“Are you okay?” Gene yelled loudly.
Joyce pushed herself back up in the seat. She put her hands under her bulging abdomen and pulled gently. “Yes, I think so.” She straightened her rumpled, heavy coat covering the baby. “I don’t think we hit the dashboard.”
Gene let his head drop backward on the top of the seat as he exhaled a sigh of relief. “Thank You, Lord.”
“What happened?”
Nothing came to mind. “I don’t know, but I better find out.”
“Yes, please.” Joyce winced as she felt another contraction grip her body.
Gene reached for his wool cap. “Stay right here. I’ll see what we’re looking at.” He put on the cap and grabbed his wool scarf. “Make sure the car keeps running so the heater will work; give it some gas once in a while so it doesn’t stall.”
“You be careful.”
“I will. Don’t worry.” He wrapped his scarf tightly around his neck, put on his gloves, and opened the car door. The bitter cold air, filled with icy flakes, poured into the car as if into a vacuum. He quickly stepped out into the snow, slamming the door behind him.
The Ford’s headlights lit the area in front of the car, but it was difficult to see into the front wheel well. As Gene’s eyes adjusted to the dimness, he stooped down, felt for the tire—and felt nothing. No tire, no wheel. Only the lug nuts remained, still fastened to the brake drum. He squinted in the darkness, peering through the blowing snow, trying to trace any track the departing wheel might have left. It could have landed in a nearby ditch, but searching for it would be next to impossible.
The car had a spare, mounted on a wheel, of course, so that option made perfect sense. He could replace the lost wheel with the spare, just as if he were changing a flat tire. Tomorrow in the daylight, after Joyce and their new baby were comfortable in the hospital, he could return and maybe find his other tire.
The trunk lid groaned and snapped away the ice in its seams as Gene opened it. He groped, found the spare, then loosened the clamp and pulled it out. He let it bounce on the ice—Good! It still has air in it!—then rolled it to the front of the car where he leaned it against the fender to keep it out of the snow. Now for the tire jack. He shuffled back through the snow to the trunk.
He quickly found a tire iron, but his groping hand couldn’t encounter a jack no matter where he searched.

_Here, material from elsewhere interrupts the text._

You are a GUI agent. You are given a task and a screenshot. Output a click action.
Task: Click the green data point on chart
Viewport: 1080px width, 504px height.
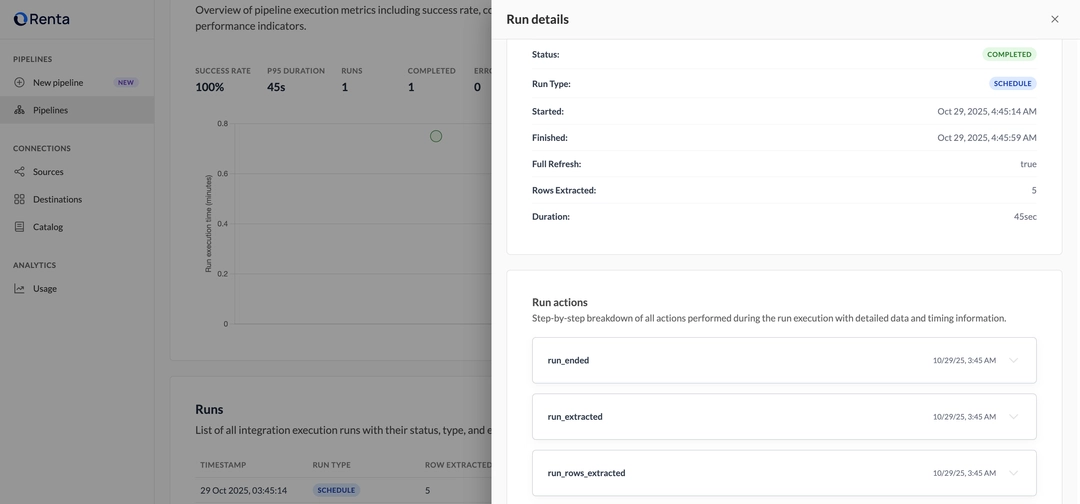(436, 136)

Then it hit him, like a sledgehammer in the stomach: I left the tire jack in the school bus!
He’d been driving the school bus to make some extra income—pastors of small, rural churches often did that sort of thing—and he’d needed the jack aboard the bus last week. That’s where it was, right where he’d left it. He sagged against the rear of the car, filled with frustration for such an oversight. His wife was in labor, their car was slouched forward on three wheels, it was thirty-two below, it was dark, and he had to replace a tire without a jack!
What to do, what to do? Think! He looked through the car window. Joyce had leaned back on the front seat, her eyes closed, no doubt confident that her loving husband could rectify whatever the trouble was and they’d soon be on their way to the hospital. No use in frightening her. Let her rest.

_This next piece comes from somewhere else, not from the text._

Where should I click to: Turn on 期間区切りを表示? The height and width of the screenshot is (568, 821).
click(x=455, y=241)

What to do? He prayed, “Oh, Lord, help us. There’s nobody around for miles, and we’re about to have a baby in the freezing cold. What can I do?”

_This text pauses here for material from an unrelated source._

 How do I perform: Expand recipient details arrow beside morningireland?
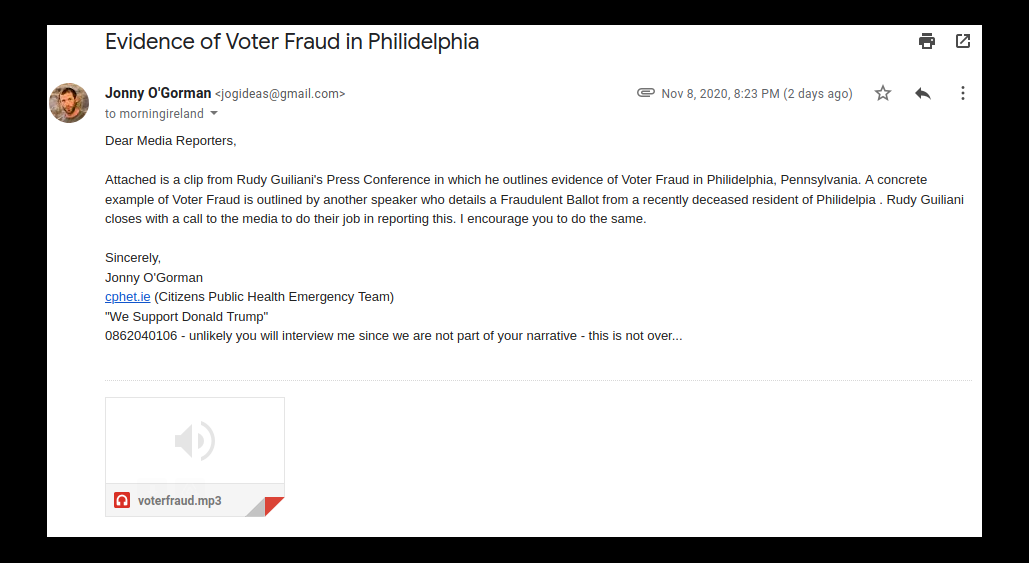coord(214,114)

Looking around for an answer, any answer, his eyes fell on a road sign just within the car’s headlights, a yellow diamond with a bent black arrow advising of a left turn ahead. It was bolted to a four-inch-by-four-inch post. A long post. Eight feet of it was above the ground, and there had to be at least another two feet under the ground.
A lever.
He needed a fulcrum. He peered into the dark trunk and spied his old, metal toolbox. It was only about eighteen inches long, ten inches wide, and about twelve inches deep, but it was rugged and strong. He pulled the box from the trunk and set it next to the bumper of the car, his gloves sticking to the metal in the cold.
Now to get that post out of the ground. The storm and the snowplows had piled the snow waist-deep around it. Gene pushed his way through, and then he dropped to his knees and dug the snow away with his gloved hands. The ground beneath was hard and crystalline with ice. He attacked it with the tire iron, gouging and chipping, scooping up the loose chunks with his hands. He dug and dug, the knees of his pants soaking through, his eyes watering, his nose running, the frost forming on his eyebrows, sweat pouring down his face despite the bitter cold. How deep does the highway department put these poles, anyhow? He stood up and wrestled with the post. It wiggled!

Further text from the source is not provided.